Acute kidney injury (AKI) after liver transplantation has been reported to be associated with increased mortality. Recently, machine learning approaches were reported to have better predictive ability than the classic statistical analysis. We compared the performance of machine learning approaches with that of logistic regression analysis to predict AKI after liver transplantation. We reviewed 1211 patients and preoperative and intraoperative anesthesia and surgery-related variables were obtained. The primary outcome was postoperative AKI defined by acute kidney injury network criteria. The following machine learning techniques were used: decision tree, random forest, gradient boosting machine, support vector machine, naïve Bayes, multilayer perceptron, and deep belief networks. These techniques were compared with logistic regression analysis regarding the area under the receiver-operating characteristic curve (AUROC). AKI developed in 365 patients (30.1%). The performance in terms of AUROC was best in gradient boosting machine among all analyses to predict AKI of all stages (0.90, 95% confidence interval [CI] 0.86–0.93) or stage 2 or 3 AKI. The AUROC of logistic regression analysis was 0.61 (95% CI 0.56–0.66). Decision tree and random forest techniques showed moderate performance (AUROC 0.86 and 0.85, respectively). The AUROC of support the vector machine, naïve Bayes, neural network, and deep belief network was smaller than that of the other models. In our comparison of seven machine learning approaches with logistic regression analysis, the gradient boosting machine showed the best performance with the highest AUROC. An internet-based risk estimator was developed based on our model of gradient boosting. However, prospective studies are required to validate our results.

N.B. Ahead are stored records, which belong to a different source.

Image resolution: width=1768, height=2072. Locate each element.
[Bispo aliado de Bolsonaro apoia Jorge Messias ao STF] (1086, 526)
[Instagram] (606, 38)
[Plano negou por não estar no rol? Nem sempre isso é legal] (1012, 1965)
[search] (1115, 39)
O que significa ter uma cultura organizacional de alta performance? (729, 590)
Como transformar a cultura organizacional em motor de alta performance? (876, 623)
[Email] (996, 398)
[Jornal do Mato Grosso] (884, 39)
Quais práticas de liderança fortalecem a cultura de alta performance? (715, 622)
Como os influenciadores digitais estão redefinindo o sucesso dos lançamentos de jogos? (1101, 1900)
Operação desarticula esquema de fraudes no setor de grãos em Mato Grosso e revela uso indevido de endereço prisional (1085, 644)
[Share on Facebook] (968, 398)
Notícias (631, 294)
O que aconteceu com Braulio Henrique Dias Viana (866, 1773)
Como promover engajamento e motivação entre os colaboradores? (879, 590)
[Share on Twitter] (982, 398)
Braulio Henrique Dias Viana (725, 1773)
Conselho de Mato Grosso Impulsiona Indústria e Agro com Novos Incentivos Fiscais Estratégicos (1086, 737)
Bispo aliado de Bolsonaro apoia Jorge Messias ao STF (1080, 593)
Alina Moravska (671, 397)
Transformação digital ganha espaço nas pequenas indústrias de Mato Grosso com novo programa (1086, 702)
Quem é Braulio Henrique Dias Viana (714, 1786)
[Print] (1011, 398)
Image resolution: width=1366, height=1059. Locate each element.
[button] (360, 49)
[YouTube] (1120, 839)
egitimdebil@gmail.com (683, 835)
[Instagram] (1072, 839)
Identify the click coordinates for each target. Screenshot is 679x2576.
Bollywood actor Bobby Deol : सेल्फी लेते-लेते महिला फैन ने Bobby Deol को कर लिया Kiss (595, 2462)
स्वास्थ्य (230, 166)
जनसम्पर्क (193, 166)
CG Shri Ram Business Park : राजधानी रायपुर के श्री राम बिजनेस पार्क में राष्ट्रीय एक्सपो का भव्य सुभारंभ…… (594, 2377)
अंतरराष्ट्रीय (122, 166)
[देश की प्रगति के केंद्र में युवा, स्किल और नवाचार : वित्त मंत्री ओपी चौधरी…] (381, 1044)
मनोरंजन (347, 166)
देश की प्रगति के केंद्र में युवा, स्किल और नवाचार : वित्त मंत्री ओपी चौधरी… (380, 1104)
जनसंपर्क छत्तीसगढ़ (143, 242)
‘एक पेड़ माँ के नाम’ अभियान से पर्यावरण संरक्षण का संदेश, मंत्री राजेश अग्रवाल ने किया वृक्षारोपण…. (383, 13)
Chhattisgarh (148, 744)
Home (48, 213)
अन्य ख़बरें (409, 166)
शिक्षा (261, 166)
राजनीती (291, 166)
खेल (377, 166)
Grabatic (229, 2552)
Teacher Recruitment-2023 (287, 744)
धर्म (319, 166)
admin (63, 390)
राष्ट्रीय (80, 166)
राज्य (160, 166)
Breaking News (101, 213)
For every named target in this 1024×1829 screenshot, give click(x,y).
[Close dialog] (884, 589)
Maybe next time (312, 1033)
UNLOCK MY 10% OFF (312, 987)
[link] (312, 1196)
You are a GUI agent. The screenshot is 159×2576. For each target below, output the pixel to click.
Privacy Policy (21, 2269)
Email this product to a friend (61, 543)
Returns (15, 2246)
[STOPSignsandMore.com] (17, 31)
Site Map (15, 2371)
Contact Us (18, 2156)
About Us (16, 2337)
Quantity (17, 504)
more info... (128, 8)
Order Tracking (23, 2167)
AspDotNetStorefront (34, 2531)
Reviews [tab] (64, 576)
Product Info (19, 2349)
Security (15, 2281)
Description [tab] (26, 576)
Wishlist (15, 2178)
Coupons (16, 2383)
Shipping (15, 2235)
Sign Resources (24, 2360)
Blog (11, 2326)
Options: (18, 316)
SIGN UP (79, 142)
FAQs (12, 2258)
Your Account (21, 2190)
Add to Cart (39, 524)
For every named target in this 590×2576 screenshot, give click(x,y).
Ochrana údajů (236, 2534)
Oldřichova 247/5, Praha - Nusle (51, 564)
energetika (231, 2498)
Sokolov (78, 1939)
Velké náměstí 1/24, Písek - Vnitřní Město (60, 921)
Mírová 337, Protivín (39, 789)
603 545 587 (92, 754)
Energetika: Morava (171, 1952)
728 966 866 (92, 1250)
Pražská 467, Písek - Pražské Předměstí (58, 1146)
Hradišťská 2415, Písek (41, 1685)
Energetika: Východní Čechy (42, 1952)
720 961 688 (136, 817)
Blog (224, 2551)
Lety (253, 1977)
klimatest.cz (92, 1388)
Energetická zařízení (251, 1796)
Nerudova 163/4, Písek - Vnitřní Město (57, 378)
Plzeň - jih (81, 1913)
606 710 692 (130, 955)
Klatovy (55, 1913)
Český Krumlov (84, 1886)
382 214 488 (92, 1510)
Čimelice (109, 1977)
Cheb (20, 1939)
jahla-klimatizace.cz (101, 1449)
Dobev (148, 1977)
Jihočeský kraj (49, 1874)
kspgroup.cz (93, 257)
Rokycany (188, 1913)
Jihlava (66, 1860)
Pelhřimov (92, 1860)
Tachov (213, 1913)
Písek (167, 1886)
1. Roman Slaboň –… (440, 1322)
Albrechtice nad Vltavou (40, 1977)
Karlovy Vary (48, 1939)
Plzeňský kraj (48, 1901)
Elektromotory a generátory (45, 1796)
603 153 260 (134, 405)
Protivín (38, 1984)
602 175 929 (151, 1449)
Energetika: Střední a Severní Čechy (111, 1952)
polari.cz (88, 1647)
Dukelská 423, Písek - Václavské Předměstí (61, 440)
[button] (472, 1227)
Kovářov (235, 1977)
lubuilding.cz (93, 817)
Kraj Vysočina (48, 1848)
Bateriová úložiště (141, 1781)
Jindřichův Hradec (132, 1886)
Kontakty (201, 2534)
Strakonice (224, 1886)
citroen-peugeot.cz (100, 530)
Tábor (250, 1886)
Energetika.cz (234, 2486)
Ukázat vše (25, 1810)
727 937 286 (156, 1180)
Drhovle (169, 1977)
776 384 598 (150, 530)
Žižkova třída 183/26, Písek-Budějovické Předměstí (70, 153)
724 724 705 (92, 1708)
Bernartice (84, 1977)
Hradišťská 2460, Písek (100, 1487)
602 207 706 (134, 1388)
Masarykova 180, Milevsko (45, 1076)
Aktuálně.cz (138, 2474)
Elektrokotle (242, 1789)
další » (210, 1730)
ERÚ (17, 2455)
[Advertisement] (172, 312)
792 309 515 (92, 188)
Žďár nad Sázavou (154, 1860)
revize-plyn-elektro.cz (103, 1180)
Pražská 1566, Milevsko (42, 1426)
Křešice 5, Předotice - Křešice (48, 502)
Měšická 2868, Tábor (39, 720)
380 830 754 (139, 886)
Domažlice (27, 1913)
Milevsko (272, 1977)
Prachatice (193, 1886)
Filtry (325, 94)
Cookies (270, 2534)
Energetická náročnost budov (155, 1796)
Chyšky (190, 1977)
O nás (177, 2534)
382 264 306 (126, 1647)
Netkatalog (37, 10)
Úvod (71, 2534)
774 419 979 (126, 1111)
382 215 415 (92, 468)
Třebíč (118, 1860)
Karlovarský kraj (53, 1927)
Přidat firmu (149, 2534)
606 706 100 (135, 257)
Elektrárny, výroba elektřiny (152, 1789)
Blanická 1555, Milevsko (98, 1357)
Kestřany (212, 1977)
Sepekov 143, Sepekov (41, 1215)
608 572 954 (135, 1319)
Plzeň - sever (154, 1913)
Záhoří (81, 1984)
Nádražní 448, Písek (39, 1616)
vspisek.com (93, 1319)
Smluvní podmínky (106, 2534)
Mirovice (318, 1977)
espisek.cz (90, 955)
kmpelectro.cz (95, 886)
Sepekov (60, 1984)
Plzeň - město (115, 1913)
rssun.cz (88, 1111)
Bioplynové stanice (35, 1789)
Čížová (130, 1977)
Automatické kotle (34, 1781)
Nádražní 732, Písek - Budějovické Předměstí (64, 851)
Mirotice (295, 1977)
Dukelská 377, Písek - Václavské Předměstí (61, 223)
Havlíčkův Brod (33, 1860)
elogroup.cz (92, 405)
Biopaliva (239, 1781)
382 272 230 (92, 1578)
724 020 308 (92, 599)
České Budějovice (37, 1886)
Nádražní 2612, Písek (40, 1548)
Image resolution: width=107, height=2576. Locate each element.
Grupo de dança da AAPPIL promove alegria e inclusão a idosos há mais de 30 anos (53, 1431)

机译:据报道,肝移植后的急性肾损伤(AKI)与死亡率增加有关。最近,据报道,机器学习方法比经典的统计分析方法具有更好的预测能力。我们比较了机器学习方法和逻辑回归分析的性能,以预测肝移植后的AKI。我们回顾了1211例患者,并获得了术前和术中麻醉以及与手术相关的变量。主要结局是根据急性肾损伤网络标准定义的术后AKI。使用了以下机器学习技术:决策树,随机森林,梯度提升机,支持向量机,朴素贝叶斯,多层感知器和深度置信网络。将这些技术与关于受试者工作特征曲线(AUROC)下面积的逻辑回归分析进行比较。 365名患者(30.1%)出现了AKI。在所有用于预测所有阶段(0.90,95%置信区间[CI] 0.86-0.93)或阶段2或3的AKI的分析中,以AUROC表示的性能在梯度提升机中是最好的。 Logistic回归分析的AUROC为0.61(95%CI为0.56-0.66)。决策树和随机森林技术的性能中等(AUROC分别为0.86和0.85)。支持向量机,朴素贝叶斯,神经网络和深度置信网络的AUROC小于其他模型。在我们将7种机器学习方法与Logistic回归分析进行比较时,梯度提升机显示出最高的性能和最高的AUROC。基于我们的梯度提升模型,开发了基于互联网的风险估算器。但是,需要前瞻性研究来验证我们的结果。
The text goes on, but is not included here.